SPPA member and nationally renowned poultry breeder Ron Nelson was to become the first and only person to locate a remnant flock of Erminettes. Ron had stumbled across this flock unexpectedly while driving through the countryside in southern Wisconsin. As fate would have it, he caught sight of a flock of birds foraging a farmyard which appeared to have the Erminette color, where single combed, and smaller in size than what was once known to exist within the breeding populations of the traditional variations of Erminettes. (It is currently unknown if this remnant flock contained feathered shanks, clean shanks, or both. When Glenn Drowns obtained the remnants of Ron's flock there was one male which possessed feathered shanks.

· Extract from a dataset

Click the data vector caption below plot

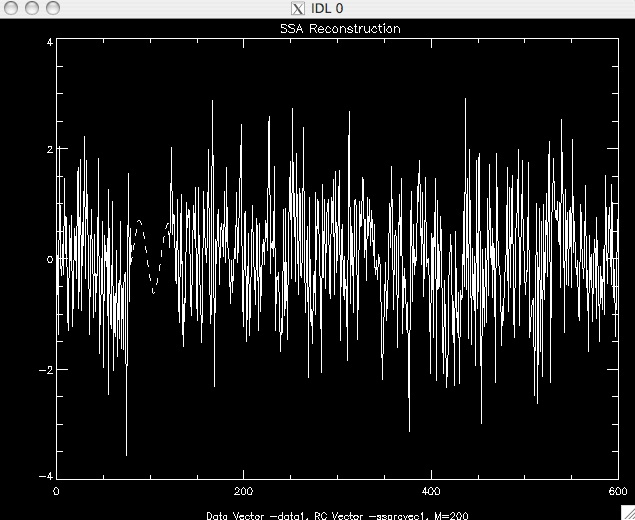(337, 515)
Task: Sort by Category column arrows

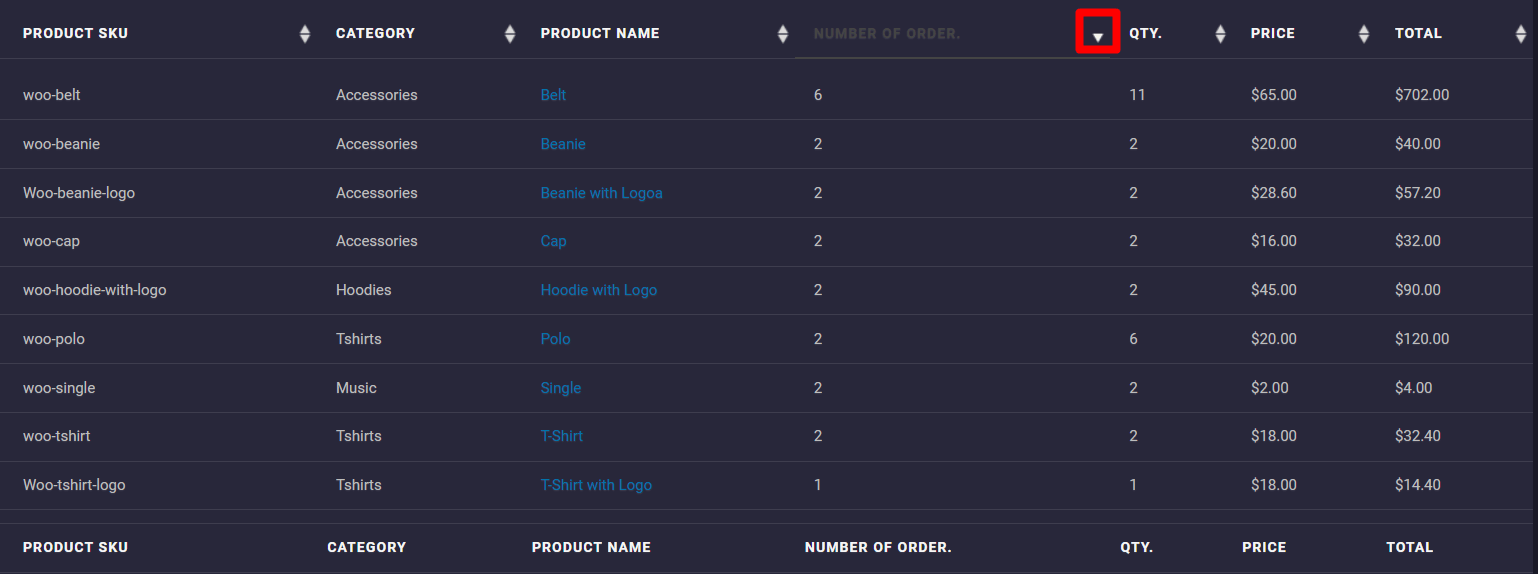Action: (x=510, y=34)
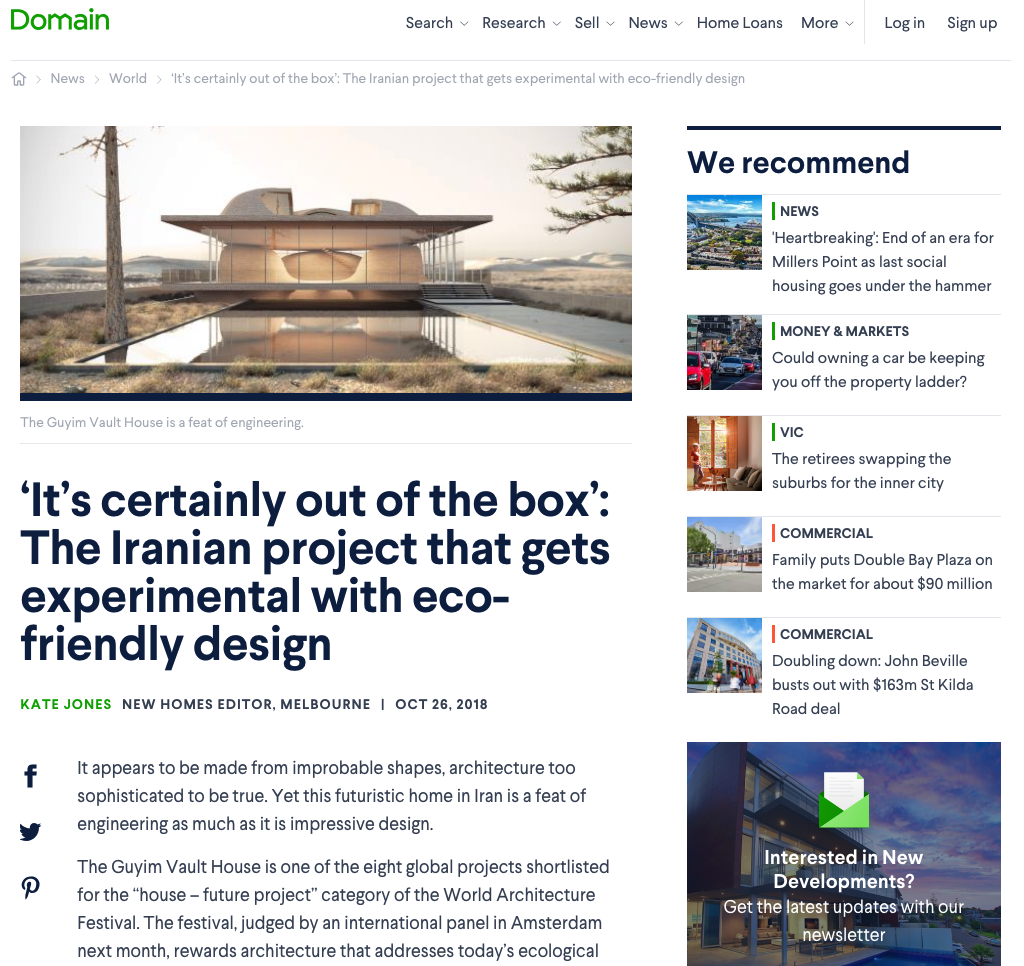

Due to the outcrossing Ron performed in order to increase the size of his Erminettes is highly possible that he bred against the feathered shanks.) He decided to pull into the property to inquire about this particular flock, and when he did so he was met by an elderly woman (whose name is unfortunately unknown), who shared with Ron that the birds in question were called Erminettes and that they had been passed down in her family for multiple generations. Ron secured hatching eggs and so started his work in restoring the Erminette to its former "glory."

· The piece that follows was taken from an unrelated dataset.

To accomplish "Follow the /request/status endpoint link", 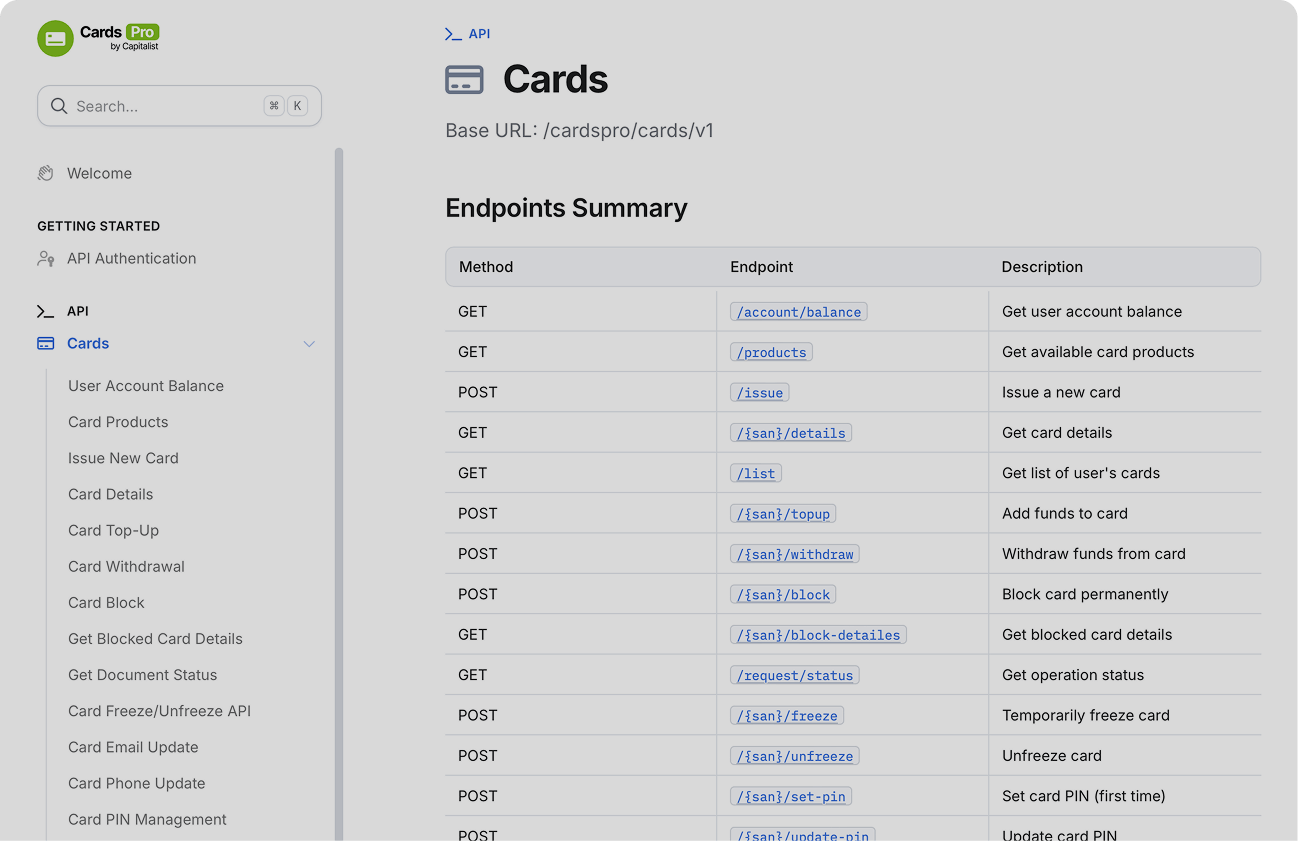I will click(x=795, y=675).
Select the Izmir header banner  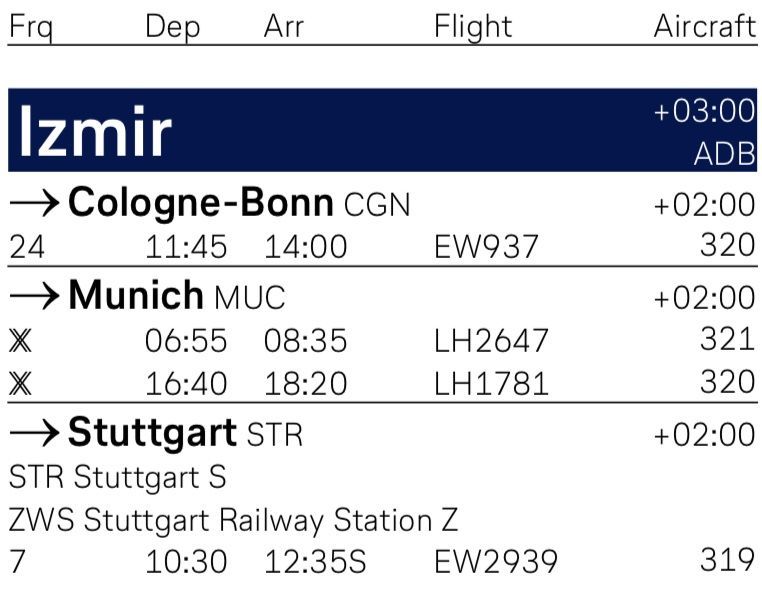tap(382, 130)
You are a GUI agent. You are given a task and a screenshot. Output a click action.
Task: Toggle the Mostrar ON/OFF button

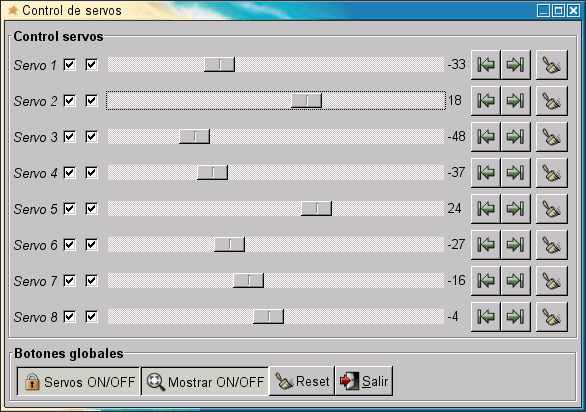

Being described by many in the poultry fancy as a perfectionist, Ron was unwilling to release any of this stock until he felt they were solid representatives of the breed as he had known them to be. When one looks upon the work Ron had done with his flocks of Erminettes, it appears that they share a similar form and type as the flocks FB Hutt had used in his genetic studies. One is easily lead to believe that it was this type and form which Ron had recognized as the standard breed type and therefore bred towards. As such, the original population which Ron had obtained stock from were too small (either from lack of improvement or generations of genetic isolation), and most likely possessed feathered shanks on at least a few individuals, so he started his improvement program by breeding his foundation stock to his Black Orpingtons in order to increase the mature weights. Within a few generations of selection, Ron was able to produce a flock of Erminettes which bred true to the body type he was aiming for and within the genetic color parameters known only to the Erminette. The Orpington did however add in white shanks and toes and this coloration still lingers today in some of the individuals.
(Erminette hens out of Ron Nelson's breeding pens currently residing at Sandhill Preservation Center)
(One of Ron Nelson's Erminette hens at Sandhill Preservation Center)
Currently, the only known remnant remaining of Ron's Erminette flock reside in the care of Glenn Drowns at Sandhill Preservation Center in Calamus, Iowa.